Cemetery in Custer County, Colorado

Silver Cliff Cemetery is a cemetery established in the early 1880s outside Silver Cliff, Colorado, about a mile south of State Highway 96 on Mill Street (County Road 340).

==Background==
Silver Cliff Cemetery is split into two sections, one half for Catholic burials and the other half, known as the Cross of the Assumption Cemetery, for Protestant burials. The cemetery is still in use today and is owned and operated by the Town of Silver Cliff.

==Lights==
The cemetery is noted for reports of "dancing blue lights" seen on occasion around the cemetery at night. The lights, which according to reports look like blue lantern lights or white spheres, are said to float through the cemetery and bounce on the headstones. These effects have been reported since the 1880s. The lights were featured in the August 1969 National Geographic Magazine, Volume 136, No. 2.
These lights were seen for the first time by a group of miners who took the cemetery as a shortcut to get to the town more quickly. But the miners got lost and later saw the lights appearing. Word of the lights spread, and as the lights became famous more people became more interested in the cemetery.
Some people say these lights are a normal phenomenon called "Wildfire", which normally appears in swamps and wet places.

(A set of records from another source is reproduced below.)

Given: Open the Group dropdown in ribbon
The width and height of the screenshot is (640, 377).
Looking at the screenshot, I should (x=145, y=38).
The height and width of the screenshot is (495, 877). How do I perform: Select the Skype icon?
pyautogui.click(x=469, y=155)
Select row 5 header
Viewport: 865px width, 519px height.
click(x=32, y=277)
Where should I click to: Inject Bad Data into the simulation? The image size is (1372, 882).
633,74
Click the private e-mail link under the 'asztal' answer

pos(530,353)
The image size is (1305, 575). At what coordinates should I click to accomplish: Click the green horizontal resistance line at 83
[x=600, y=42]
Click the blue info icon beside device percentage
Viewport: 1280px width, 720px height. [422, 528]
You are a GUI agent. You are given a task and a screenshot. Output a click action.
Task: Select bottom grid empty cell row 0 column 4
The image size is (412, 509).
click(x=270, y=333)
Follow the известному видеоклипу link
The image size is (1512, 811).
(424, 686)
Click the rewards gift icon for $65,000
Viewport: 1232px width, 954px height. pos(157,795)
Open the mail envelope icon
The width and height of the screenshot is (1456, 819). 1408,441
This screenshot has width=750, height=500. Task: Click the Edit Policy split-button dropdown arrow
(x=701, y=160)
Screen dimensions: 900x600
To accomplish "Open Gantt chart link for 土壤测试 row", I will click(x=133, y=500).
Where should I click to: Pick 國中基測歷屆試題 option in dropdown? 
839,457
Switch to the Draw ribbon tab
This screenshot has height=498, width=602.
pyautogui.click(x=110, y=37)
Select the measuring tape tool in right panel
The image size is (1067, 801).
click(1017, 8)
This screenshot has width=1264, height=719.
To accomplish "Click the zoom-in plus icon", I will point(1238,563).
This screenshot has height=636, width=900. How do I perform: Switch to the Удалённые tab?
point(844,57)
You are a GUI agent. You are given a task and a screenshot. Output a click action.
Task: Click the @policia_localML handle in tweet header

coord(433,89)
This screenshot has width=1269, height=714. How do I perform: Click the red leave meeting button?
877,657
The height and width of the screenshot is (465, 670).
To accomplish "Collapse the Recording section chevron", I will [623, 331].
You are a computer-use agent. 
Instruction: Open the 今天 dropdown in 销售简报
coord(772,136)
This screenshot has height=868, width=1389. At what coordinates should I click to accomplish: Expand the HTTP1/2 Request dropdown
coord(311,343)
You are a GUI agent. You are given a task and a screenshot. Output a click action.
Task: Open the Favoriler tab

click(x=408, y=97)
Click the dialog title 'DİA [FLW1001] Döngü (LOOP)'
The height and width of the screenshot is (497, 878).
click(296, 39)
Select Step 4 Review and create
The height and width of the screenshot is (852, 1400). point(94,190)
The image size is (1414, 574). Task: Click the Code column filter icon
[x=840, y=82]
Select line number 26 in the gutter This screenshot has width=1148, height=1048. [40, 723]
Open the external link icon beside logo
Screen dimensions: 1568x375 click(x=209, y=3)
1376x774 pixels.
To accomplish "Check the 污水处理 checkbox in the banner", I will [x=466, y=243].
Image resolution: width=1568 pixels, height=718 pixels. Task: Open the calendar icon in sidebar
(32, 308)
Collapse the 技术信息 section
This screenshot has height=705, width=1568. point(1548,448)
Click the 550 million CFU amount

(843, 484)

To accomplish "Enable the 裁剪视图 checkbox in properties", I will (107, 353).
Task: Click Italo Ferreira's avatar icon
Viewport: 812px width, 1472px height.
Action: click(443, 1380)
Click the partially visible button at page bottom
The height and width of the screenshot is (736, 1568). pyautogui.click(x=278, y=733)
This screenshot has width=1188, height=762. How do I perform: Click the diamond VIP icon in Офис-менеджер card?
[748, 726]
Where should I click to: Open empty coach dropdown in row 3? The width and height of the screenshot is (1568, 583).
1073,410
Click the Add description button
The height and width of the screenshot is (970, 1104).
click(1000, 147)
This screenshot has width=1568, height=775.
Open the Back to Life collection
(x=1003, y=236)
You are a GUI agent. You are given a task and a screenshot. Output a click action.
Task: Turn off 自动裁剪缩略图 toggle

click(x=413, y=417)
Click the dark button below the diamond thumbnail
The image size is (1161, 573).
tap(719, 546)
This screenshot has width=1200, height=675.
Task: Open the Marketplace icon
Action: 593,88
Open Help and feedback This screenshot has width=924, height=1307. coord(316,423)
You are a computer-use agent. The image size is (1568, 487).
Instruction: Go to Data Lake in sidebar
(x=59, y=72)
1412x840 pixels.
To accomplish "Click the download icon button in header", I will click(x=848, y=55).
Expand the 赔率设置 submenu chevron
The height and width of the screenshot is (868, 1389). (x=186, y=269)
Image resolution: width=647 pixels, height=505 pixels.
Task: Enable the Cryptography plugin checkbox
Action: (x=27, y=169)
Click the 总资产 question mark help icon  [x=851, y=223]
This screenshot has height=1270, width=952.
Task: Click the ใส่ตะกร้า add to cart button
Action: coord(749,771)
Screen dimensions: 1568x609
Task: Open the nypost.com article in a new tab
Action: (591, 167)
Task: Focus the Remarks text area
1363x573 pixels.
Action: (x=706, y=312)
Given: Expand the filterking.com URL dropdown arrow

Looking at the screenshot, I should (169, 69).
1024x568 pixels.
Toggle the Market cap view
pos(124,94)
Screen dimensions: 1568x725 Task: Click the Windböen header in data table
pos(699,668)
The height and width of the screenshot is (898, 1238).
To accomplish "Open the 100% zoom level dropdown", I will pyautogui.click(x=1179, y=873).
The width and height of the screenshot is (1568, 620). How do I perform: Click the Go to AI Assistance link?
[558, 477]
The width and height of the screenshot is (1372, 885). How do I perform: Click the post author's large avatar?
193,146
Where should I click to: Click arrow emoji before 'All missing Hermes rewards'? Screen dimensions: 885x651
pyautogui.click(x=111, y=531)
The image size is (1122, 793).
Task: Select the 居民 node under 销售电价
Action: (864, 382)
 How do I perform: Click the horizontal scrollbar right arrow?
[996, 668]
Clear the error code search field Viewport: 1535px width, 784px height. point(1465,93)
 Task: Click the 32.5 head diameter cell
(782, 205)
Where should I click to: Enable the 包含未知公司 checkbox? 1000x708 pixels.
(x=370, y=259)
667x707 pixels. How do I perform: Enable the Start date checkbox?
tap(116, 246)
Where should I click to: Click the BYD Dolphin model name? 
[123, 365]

Researcher and writer Karen Stollznow investigated the cemetery, and wrote that there were several possible natural explanations for the coloured lights, such as a receptor on the retina of the eye sensitive to the colour blue, or the effect of phosphenes, brief flashes of light perceived by the eye, sometimes induced by eye movements, "which would also explain the lights “dancing”, “floating” or “darting” across the cemetery." Stollznow reports that not all visitors see the lights, supporting her conclusion that "seeing lights during darkness in Silver Cliff Cemetery is a personal experience, likely caused by a person’s eyes and mind after they have spent many hours determined to “see” something."